WHAT IS REQUIRED
Copy out the part of the records that opens with the line containing "Task: Click the M16x1,5 thread callout text" and closes with the line containing "pyautogui.click(x=287, y=450)", both lines included, without the pictures.

↓

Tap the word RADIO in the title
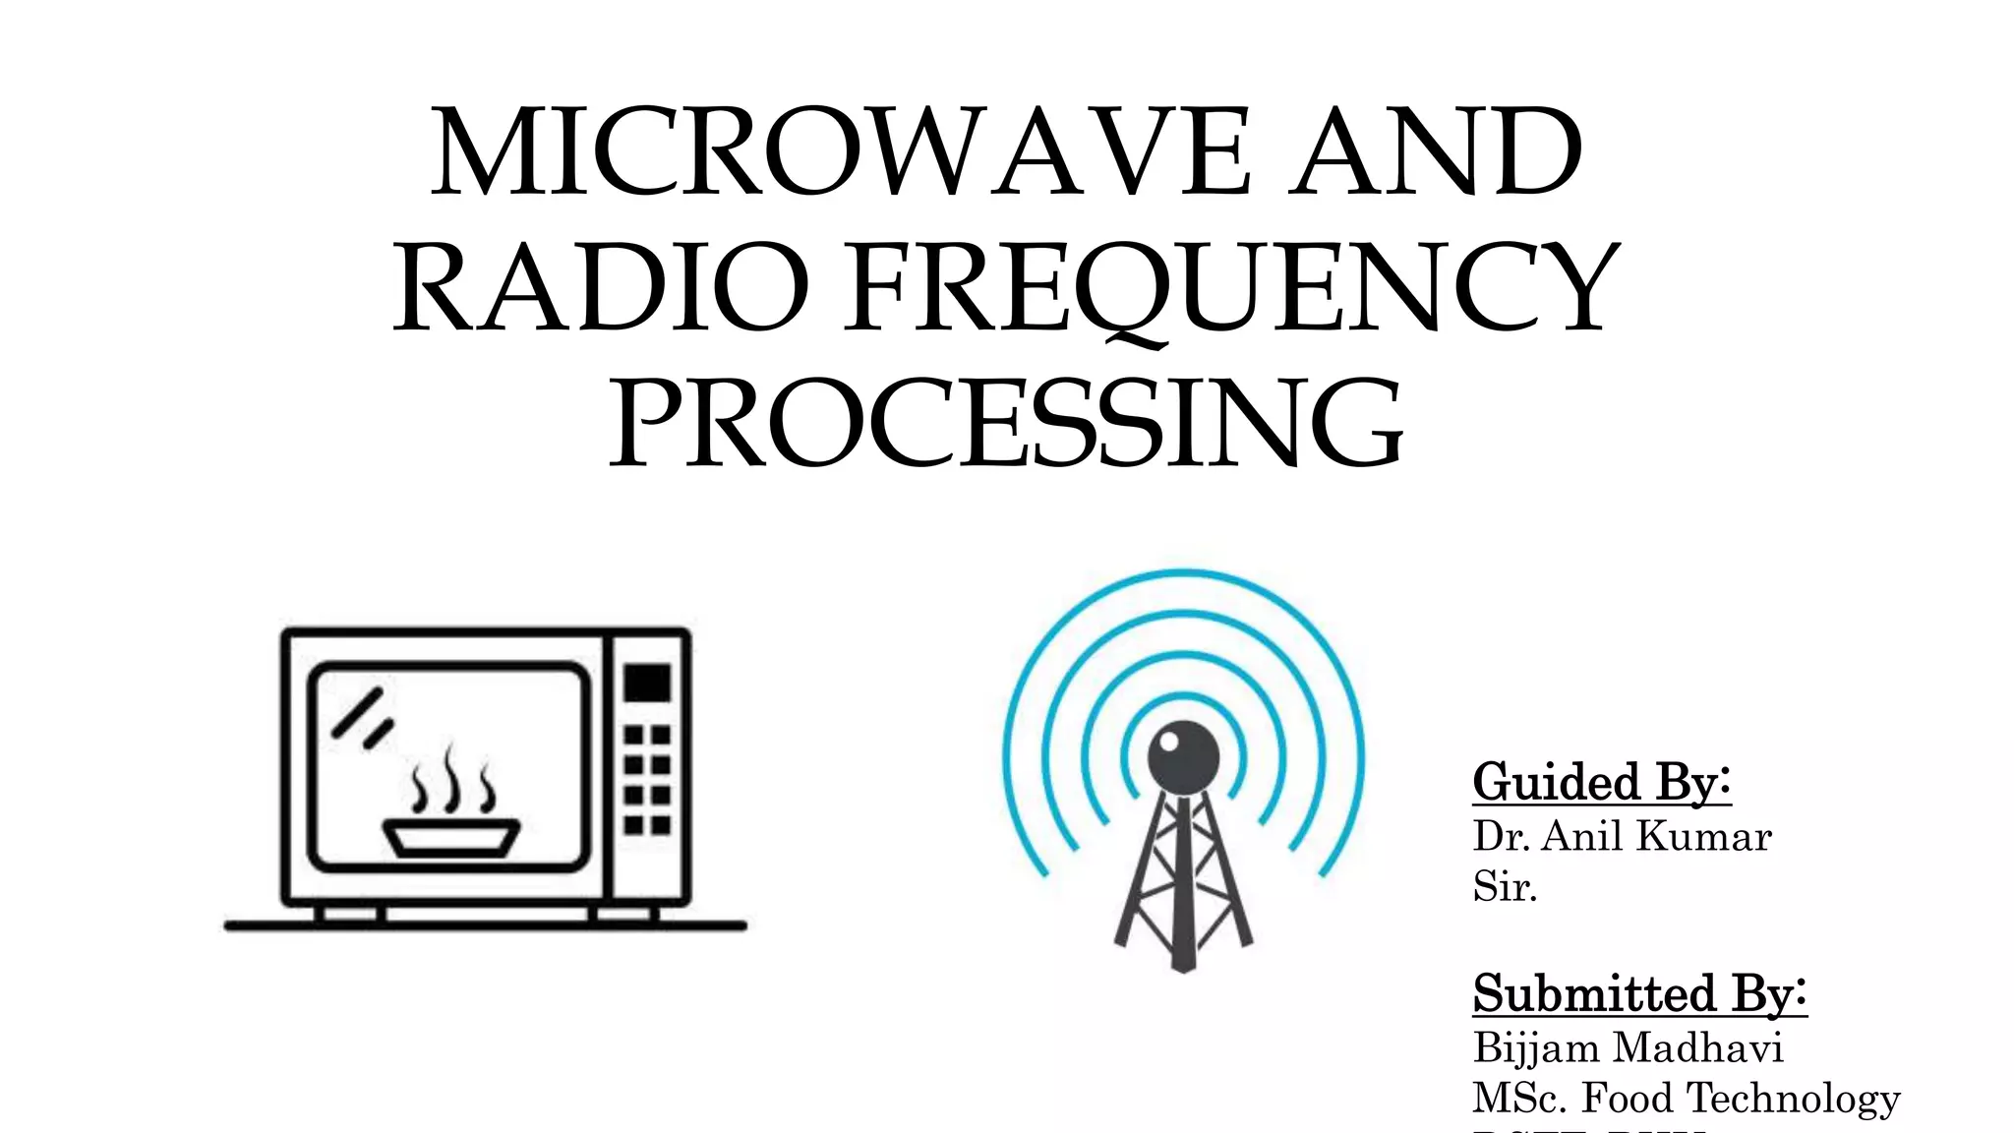[x=601, y=288]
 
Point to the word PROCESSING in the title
[x=1006, y=425]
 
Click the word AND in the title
[x=1436, y=154]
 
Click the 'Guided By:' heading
[x=1601, y=782]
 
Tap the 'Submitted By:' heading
[x=1639, y=993]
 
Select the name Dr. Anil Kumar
[x=1622, y=837]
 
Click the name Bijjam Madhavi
[x=1628, y=1047]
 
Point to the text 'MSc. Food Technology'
[x=1686, y=1098]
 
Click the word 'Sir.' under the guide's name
[x=1505, y=887]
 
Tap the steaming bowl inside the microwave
[x=451, y=837]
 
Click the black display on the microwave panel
[x=648, y=683]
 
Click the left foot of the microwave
[x=350, y=915]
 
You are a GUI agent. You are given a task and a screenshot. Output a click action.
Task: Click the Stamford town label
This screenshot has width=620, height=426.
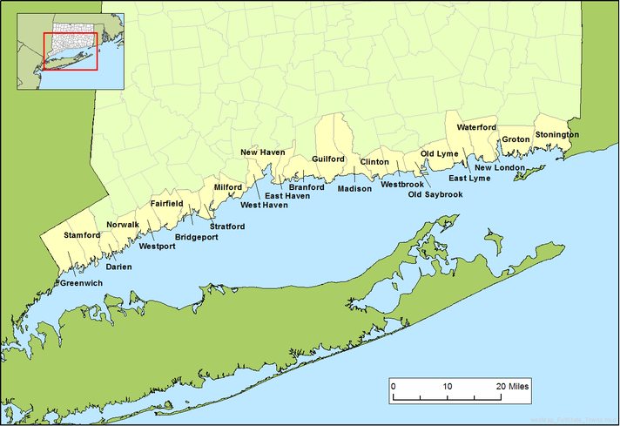82,235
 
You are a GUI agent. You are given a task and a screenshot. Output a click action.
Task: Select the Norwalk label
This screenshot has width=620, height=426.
123,225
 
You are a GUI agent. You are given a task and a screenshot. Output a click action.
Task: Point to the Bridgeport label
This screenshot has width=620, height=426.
197,237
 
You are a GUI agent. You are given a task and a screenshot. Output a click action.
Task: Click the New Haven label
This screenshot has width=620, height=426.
263,152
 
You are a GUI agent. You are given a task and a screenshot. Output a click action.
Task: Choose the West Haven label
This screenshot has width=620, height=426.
264,206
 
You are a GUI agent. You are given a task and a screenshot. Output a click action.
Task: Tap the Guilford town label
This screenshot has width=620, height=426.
328,159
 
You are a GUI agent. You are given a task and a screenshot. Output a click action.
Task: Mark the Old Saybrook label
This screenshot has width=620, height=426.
435,194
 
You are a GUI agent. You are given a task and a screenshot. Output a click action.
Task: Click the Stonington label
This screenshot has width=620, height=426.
556,135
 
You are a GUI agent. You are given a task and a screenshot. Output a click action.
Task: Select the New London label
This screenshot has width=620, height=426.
500,167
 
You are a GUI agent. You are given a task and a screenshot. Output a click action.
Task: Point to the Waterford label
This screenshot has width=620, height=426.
476,127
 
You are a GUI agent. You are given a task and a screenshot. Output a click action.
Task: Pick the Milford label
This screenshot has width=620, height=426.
228,186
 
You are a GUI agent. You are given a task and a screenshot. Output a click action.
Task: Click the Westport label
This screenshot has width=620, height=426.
157,247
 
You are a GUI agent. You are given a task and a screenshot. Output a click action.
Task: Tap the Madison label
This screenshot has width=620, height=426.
354,188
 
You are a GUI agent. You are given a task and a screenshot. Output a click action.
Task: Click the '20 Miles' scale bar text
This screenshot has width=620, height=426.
512,385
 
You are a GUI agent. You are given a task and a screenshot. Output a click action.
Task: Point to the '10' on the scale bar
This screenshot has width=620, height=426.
448,385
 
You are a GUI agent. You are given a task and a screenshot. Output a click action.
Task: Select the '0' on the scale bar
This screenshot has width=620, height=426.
393,385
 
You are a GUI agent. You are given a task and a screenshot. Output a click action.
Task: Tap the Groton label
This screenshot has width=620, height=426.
516,139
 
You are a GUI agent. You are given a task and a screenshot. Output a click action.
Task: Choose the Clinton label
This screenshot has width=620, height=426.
374,162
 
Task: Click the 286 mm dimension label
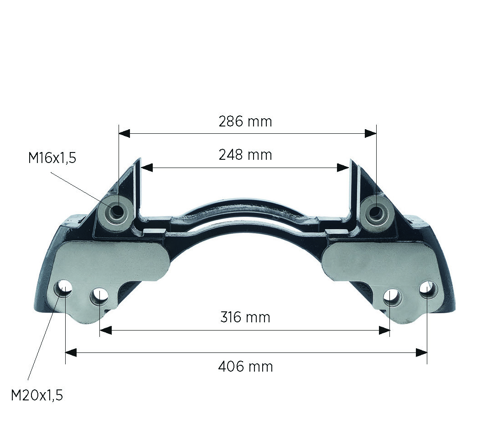pos(245,122)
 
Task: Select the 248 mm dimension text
pos(245,155)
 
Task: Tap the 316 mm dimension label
pos(245,317)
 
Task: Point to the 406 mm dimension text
pos(245,367)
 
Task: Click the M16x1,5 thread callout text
pos(52,158)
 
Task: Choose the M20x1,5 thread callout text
pos(37,395)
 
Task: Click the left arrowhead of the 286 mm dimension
pos(124,133)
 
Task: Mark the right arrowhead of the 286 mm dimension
pos(371,133)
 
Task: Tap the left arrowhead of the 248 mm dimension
pos(147,168)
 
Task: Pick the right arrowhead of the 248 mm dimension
pos(343,168)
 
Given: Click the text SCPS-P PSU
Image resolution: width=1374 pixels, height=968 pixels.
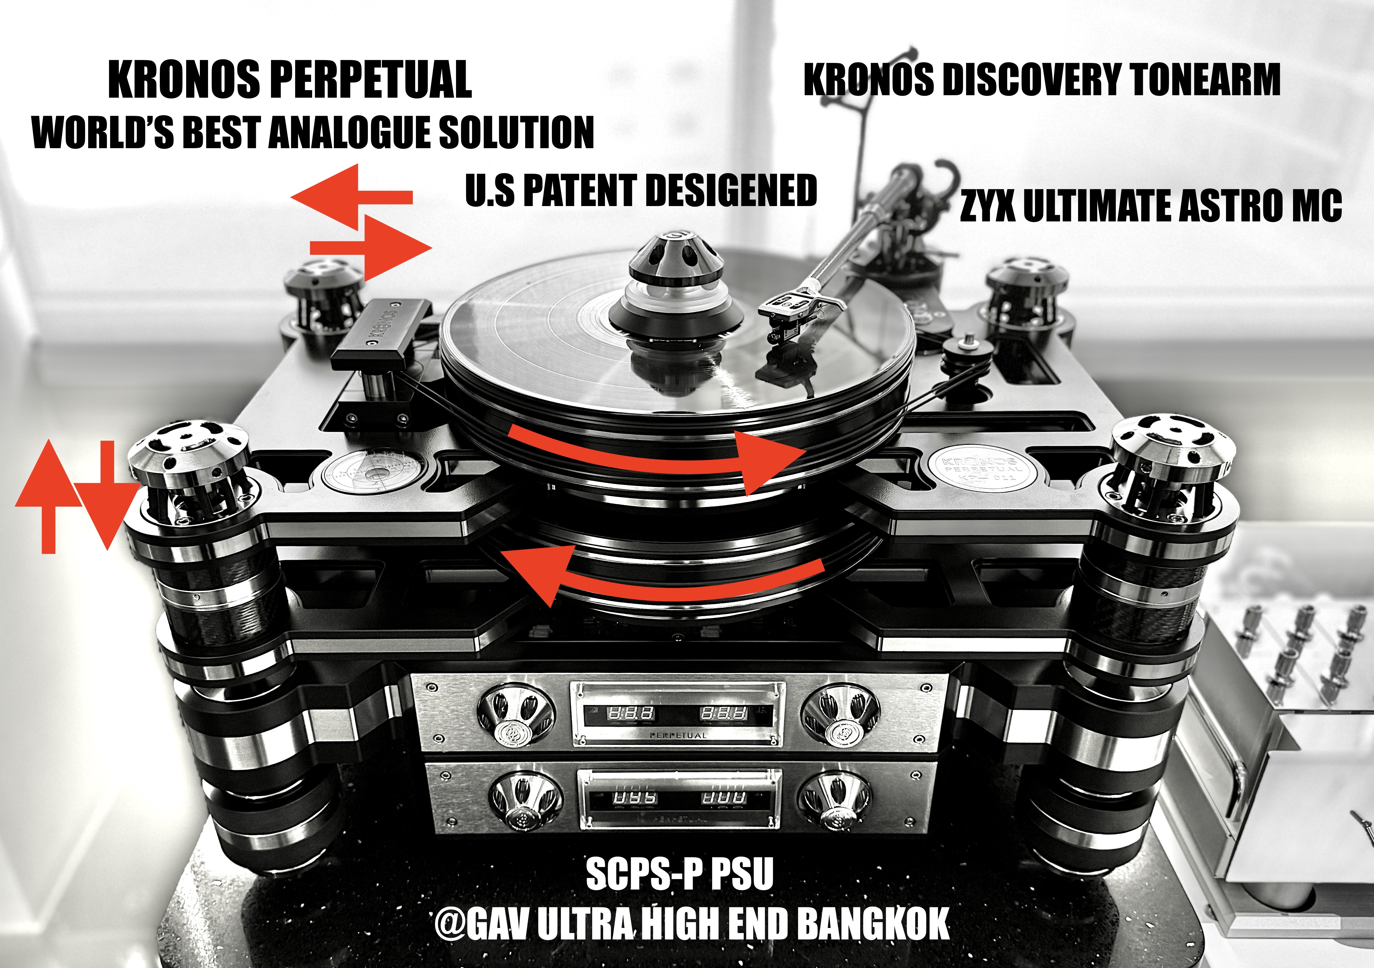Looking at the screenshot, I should [680, 874].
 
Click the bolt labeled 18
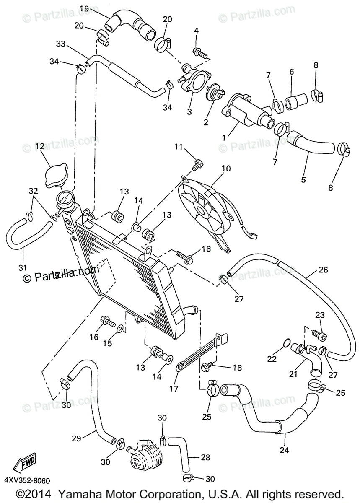pyautogui.click(x=206, y=367)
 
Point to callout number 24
pyautogui.click(x=287, y=450)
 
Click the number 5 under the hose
pyautogui.click(x=303, y=180)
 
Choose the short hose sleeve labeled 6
pyautogui.click(x=294, y=102)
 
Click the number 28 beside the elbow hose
pyautogui.click(x=205, y=457)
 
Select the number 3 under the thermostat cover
pyautogui.click(x=189, y=112)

↑

ANSWER IN FULL
Task: Click the M16x1,5 thread callout text
pos(52,158)
 
Task: Choose the M20x1,5 thread callout text
pos(37,395)
 
Task: Click the left arrowhead of the 286 mm dimension
pos(124,133)
 
Task: Mark the right arrowhead of the 286 mm dimension
pos(371,133)
 
Task: Tap the left arrowhead of the 248 mm dimension
pos(147,168)
 
Task: Pick the right arrowhead of the 248 mm dimension
pos(343,168)
 
Given: Click the text SCPS-P PSU
Image resolution: width=1374 pixels, height=968 pixels.
Looking at the screenshot, I should [680, 874].
 
Click the bolt labeled 18
pyautogui.click(x=206, y=367)
 
Point to callout number 24
pyautogui.click(x=287, y=450)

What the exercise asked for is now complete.